In this one, you have an entirely different character and setting, although you start out involved in the same events that shaped Origins. Instead of hanging around Ferelden, you cross the seas to the city of Kirkwall as a refugee, and climb your way up to the status of champion of the city. As the game goes on, years pass, and the events of Origins in Ferelden (if you played it and choose to include that information in the DA2 story) indirectly influence Kirkwall. Some of the characters from Origins and Awakening also can be found along the way.
The fighting seemed less challenging this time, although in some ways, more fun. The ability to use various items across classes was really helpful, as that was no fun in Origins. The facial and detail rendering on the characters also was vastly improved and quite realistic. I don’t think I saw a single graphics glitch, as opposed to Origins and Awakening, which sometimes had weapons sticking through hair strangely, or rough edges showing in cutscenes. On the other hand, they changed some faces of familiar characters so much they didn’t even look the same, like the mage Anders and the Qunari people.
Most of the world in DA2 was good, with interesting new settings and plenty of cultural depth to explore in the optional codex entries. The gameplay was really similar to the other two, so hardly bears mentioning. One change I wasn’t sure about, however, was armor for companions. The outfits they played in were unchangeable except for upgrades you can acquire that give specific abilities, like rune slots or defense bonuses. All the armor you find in the game is strictly for the main character, Hawke, so you end up not using most of it. But, for all I know, that was the key to the awesome graphics, since they didn’t have to be drawn out in a hundred different armor sets.
The strange thing about Dragon Age 2, when you’re done, is that it leaves the story ending so wide open. It feels a lot like the middle book in a trilogy; nothing major is resolved, and the future possibilities for the characters, even whole countries, are left with more questions than answers.

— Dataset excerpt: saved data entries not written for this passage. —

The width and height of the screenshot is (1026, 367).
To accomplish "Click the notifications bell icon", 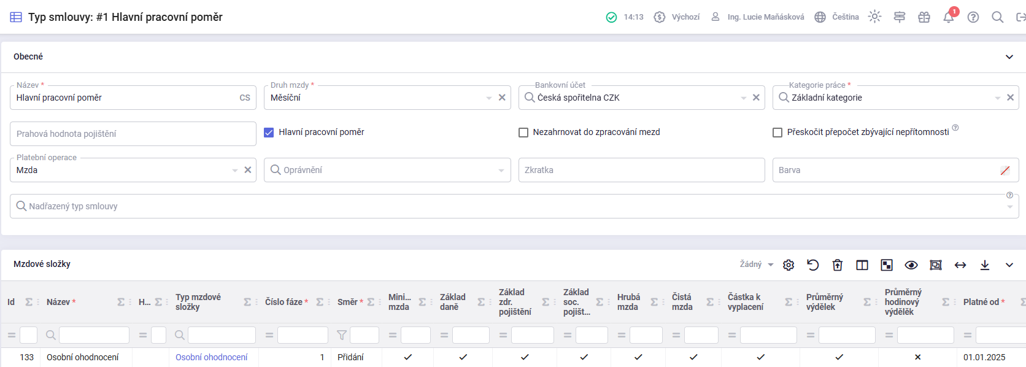I will (948, 17).
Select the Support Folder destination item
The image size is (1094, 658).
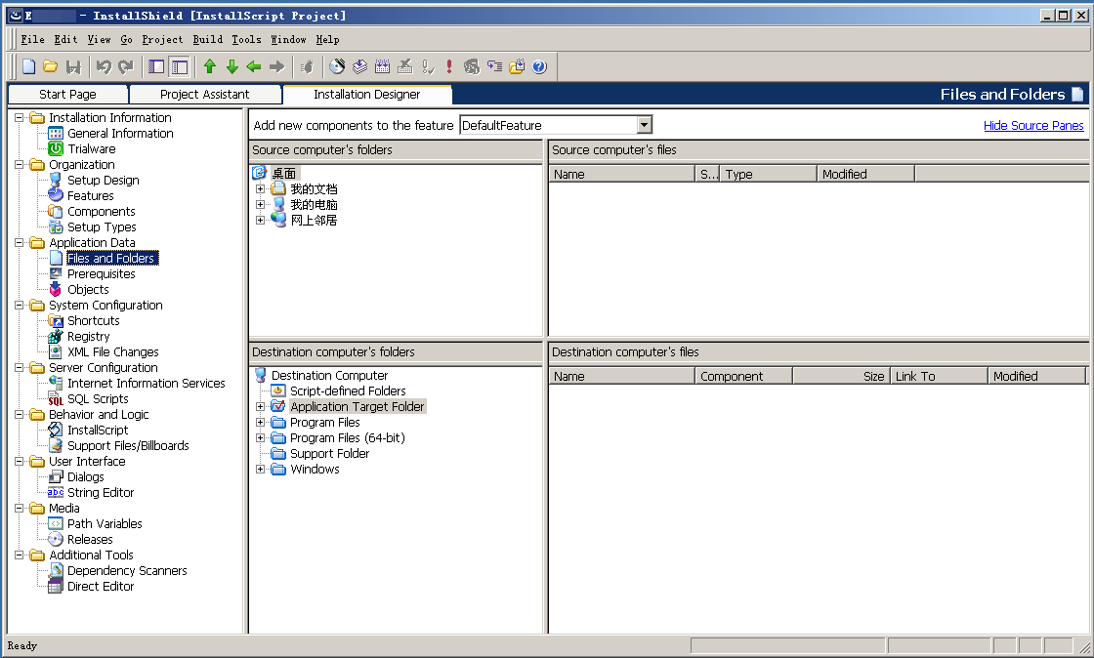point(329,454)
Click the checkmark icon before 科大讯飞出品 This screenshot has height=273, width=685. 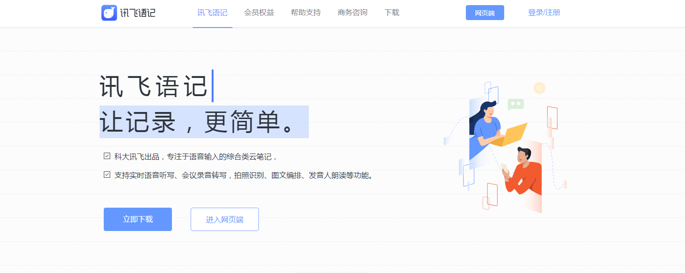[107, 156]
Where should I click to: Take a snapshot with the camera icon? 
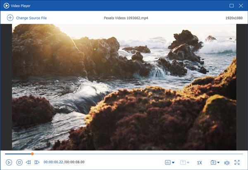[213, 163]
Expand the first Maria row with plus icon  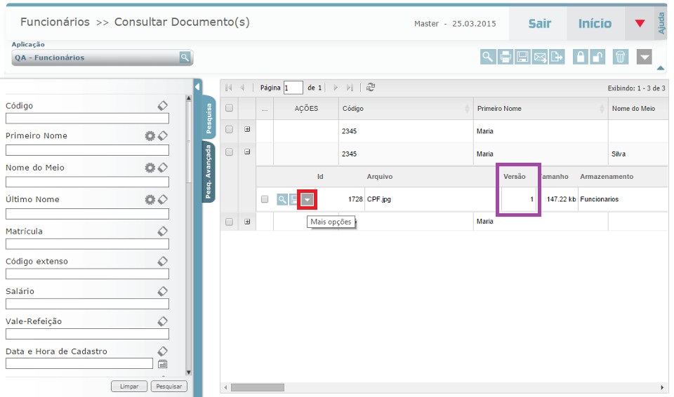tap(247, 130)
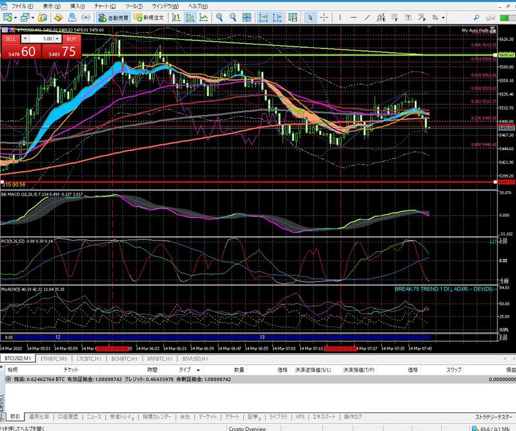516x431 pixels.
Task: Select the arrow cursor tool
Action: click(x=310, y=17)

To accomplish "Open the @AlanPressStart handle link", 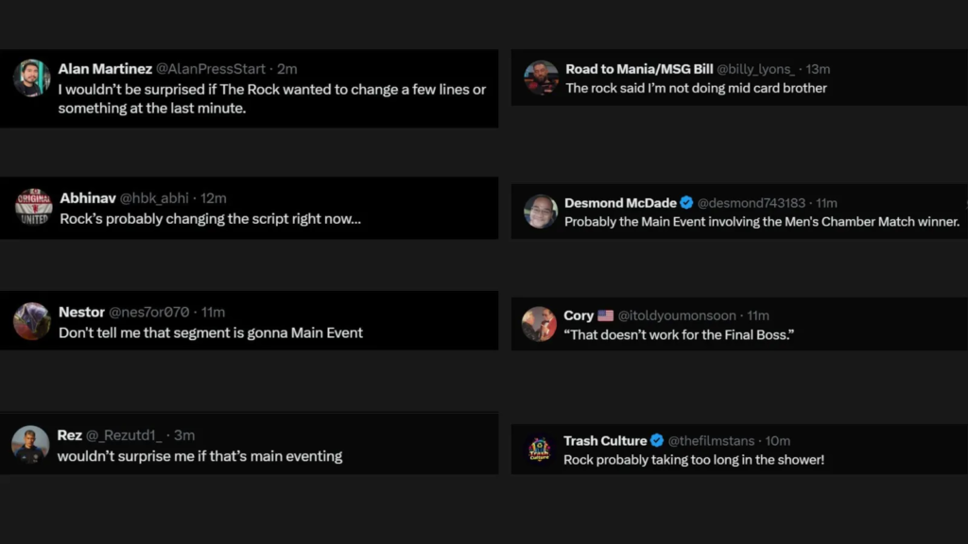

The champion of Kirkwall turns out to be a major instigator of social upheaval, at least with the decisions we made while playing, and maybe that’s why it feels so unfinished. We went from one chaotic setting to another. I guess there’s one thing for certain to be said: We’ll be looking forward to playing Dragon Age 3 when it arrives, and carries the story onward.
For now, I’m planning to replay DA2 with my favorite class, the rogue, and trying out a few different story decisions to see how the game changes.